In English, 'to be' (am / is / are) changes its position when we ask questions. In a statement we say 'She is a student,' but to make a Yes/No question we move 'be' to the front: 'Is she a student?' To answer, we use a short form: 'Yes, she is' or 'No, she isn't.' We never repeat the full sentence. For Wh- questions we put the question word first, then 'be', then the subject: 'What is your name?' / 'Where are your books?' / 'Who is that boy?' The question word tells us what kind of information we need: 'What' for things or identity, 'Where' for places, 'Who' for people. Remember: 'am' is used only with 'I', 'is' with he/she/it and singular nouns, and 'are' with you/we/they and plural nouns. For example: 'Are you a student?' — 'Yes, I am.'
Rules
- 1Move 'be' before the subject to form a Yes/No question: She is kind. → Is she kind?

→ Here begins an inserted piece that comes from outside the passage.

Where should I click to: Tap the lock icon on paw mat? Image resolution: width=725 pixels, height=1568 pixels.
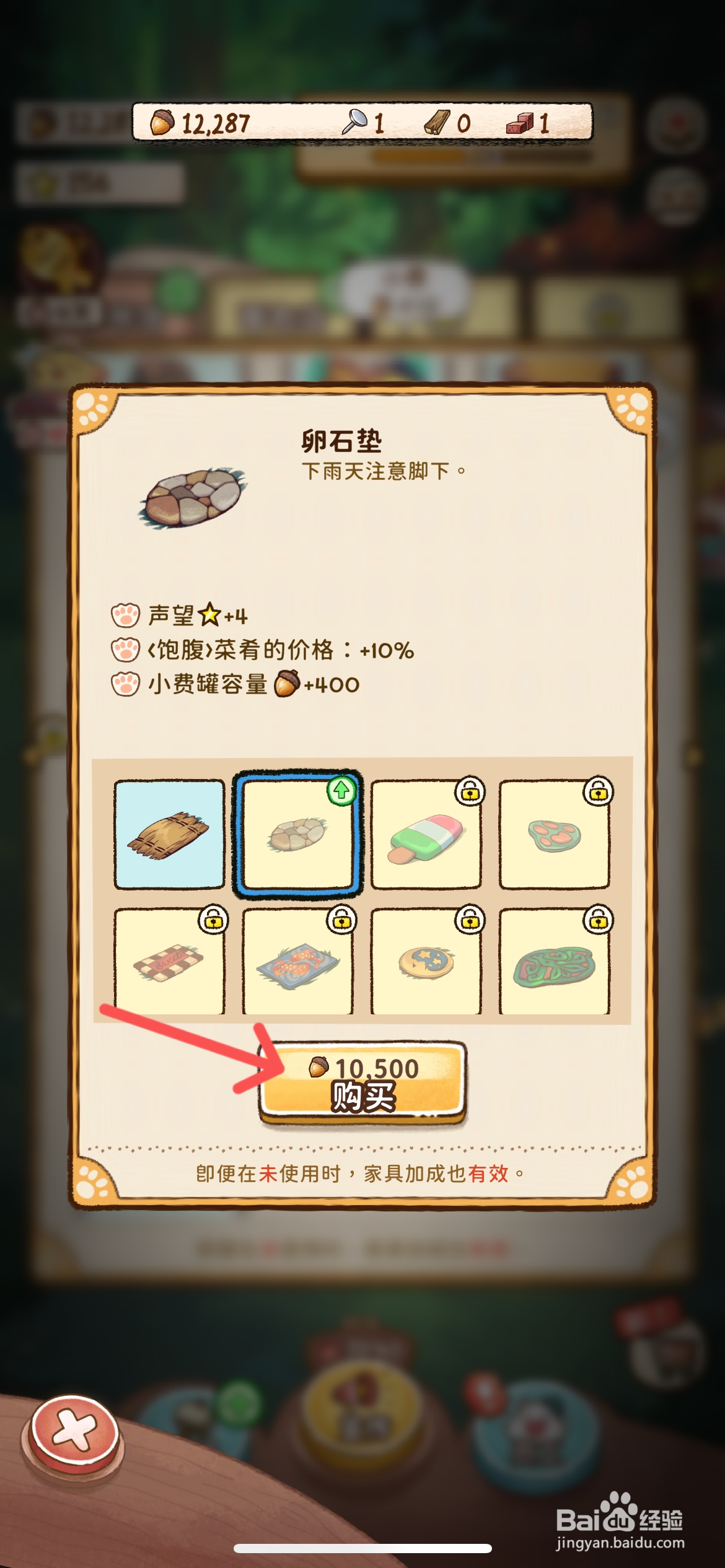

- 2Short answers repeat only the subject pronoun + be (or be + n't): Yes, I am. / No, it isn't.
- 3Never use 'do/does' to make questions with 'to be': say 'Is he happy?', NOT 'Does he is happy?'
- 4Wh- questions follow the pattern: Wh-word + be + subject: Where are the cats? / Who is that girl?
- 5Use 'am' with I, 'is' with he/she/it (singular), and 'are' with you/we/they (plural).